Exercise goal → There is one span to output from the data below: the lines starting at the line with "Click the sidebar collapse hamburger icon" and ending at the line with "The image size is (1568, 773).". Output it exactly, ends included, nothing more.

Material shown →
····················

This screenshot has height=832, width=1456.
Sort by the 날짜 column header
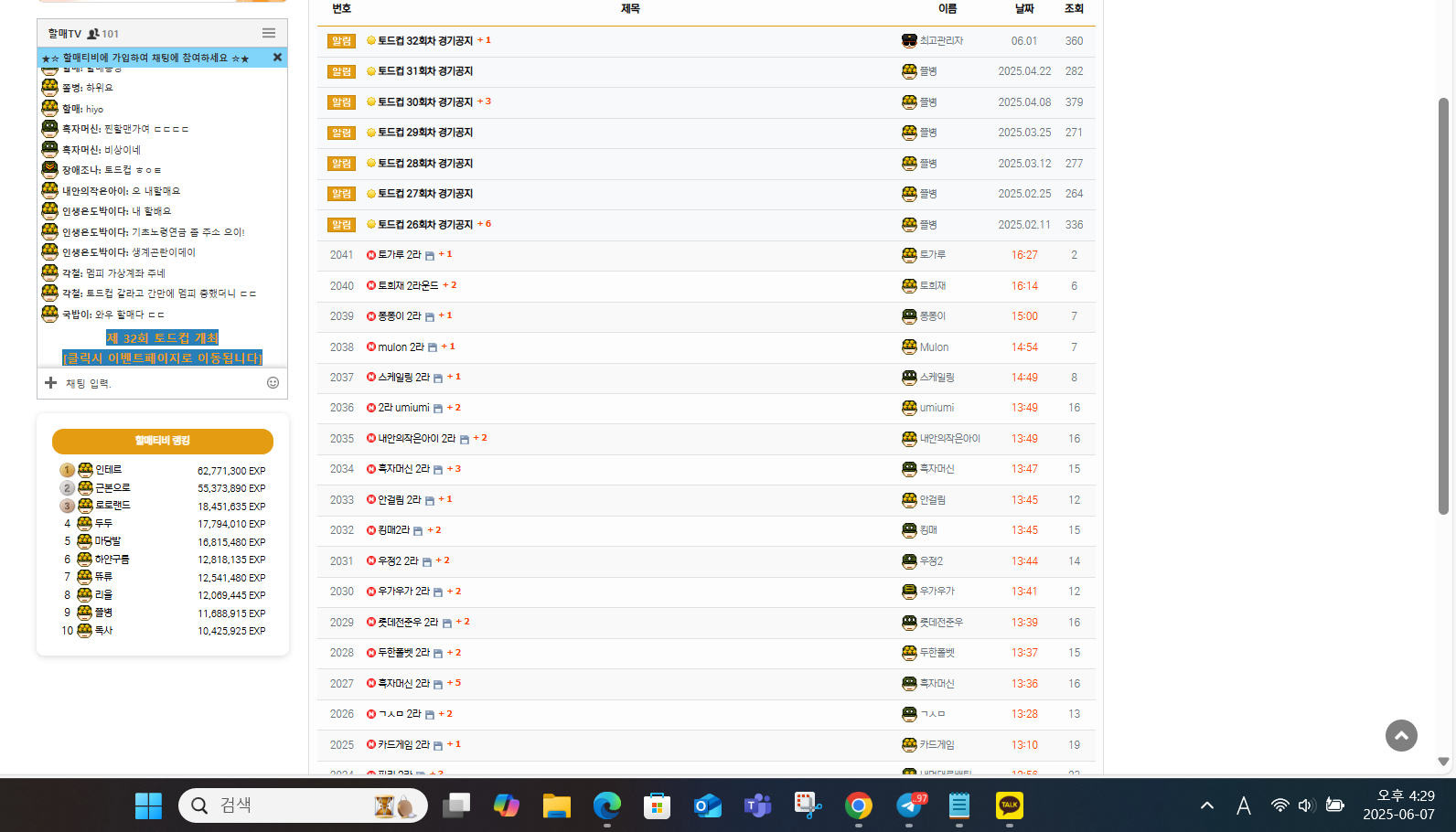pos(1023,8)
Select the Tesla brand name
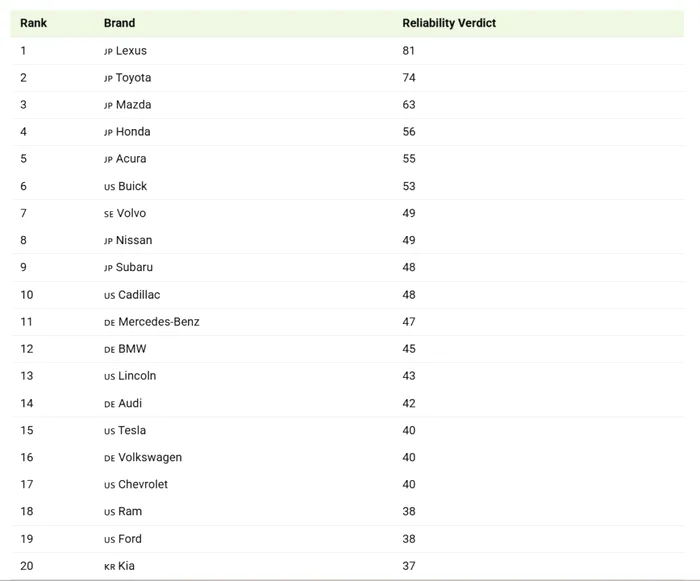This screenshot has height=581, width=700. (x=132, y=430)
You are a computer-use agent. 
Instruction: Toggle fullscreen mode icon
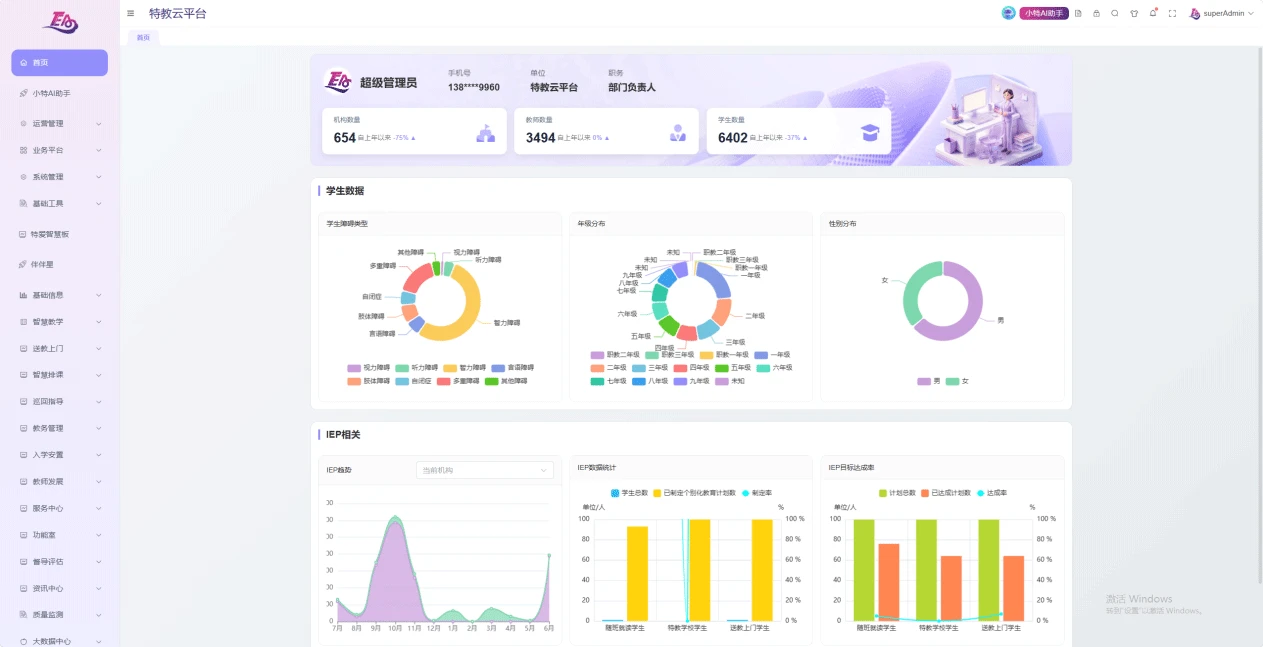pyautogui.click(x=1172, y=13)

····················

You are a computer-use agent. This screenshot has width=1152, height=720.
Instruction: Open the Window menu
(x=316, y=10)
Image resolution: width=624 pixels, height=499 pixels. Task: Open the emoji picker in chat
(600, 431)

····················

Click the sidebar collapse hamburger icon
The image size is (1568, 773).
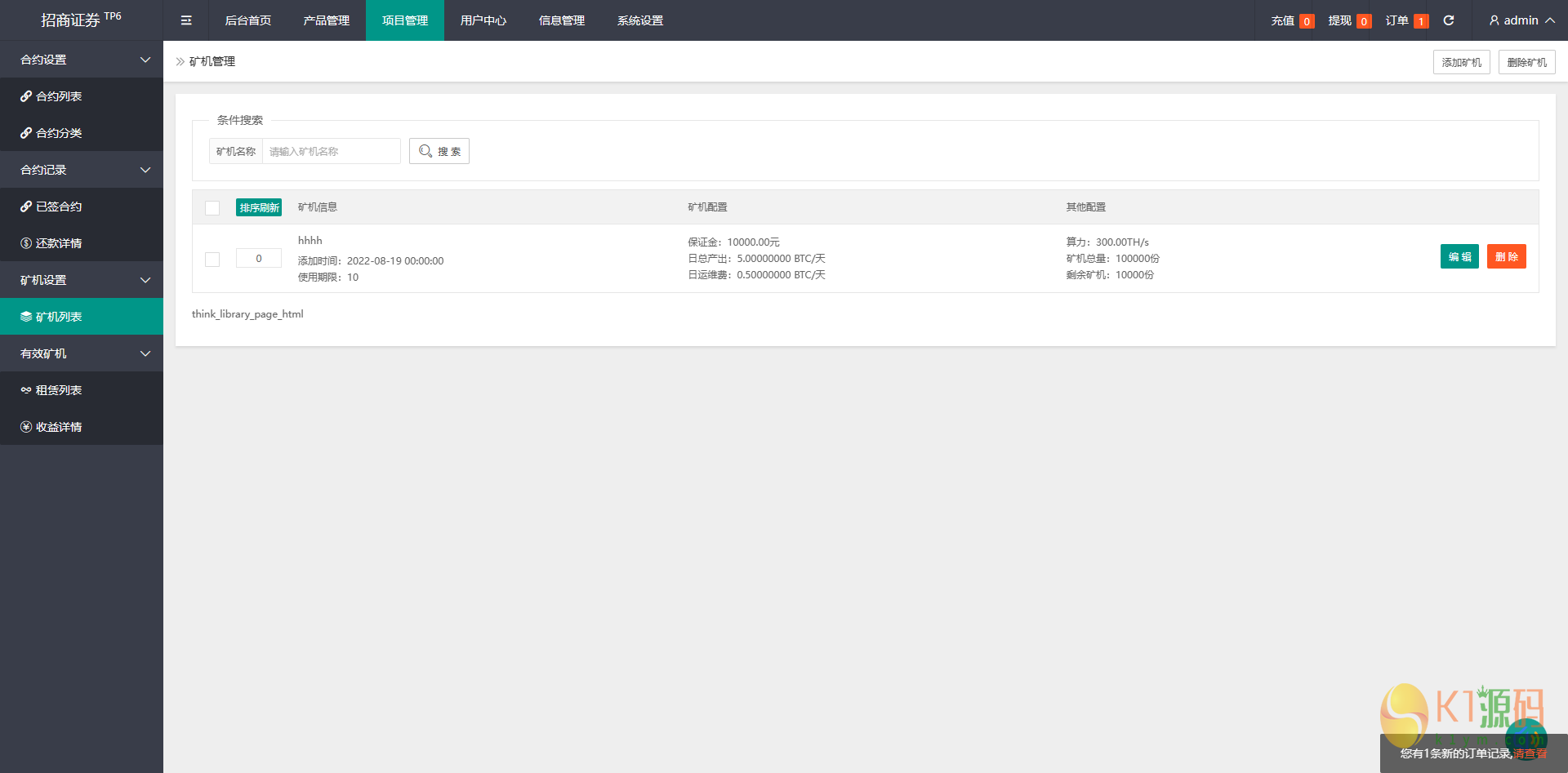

····················

Result below →
Click the sidebar collapse hamburger icon
The image size is (1568, 773).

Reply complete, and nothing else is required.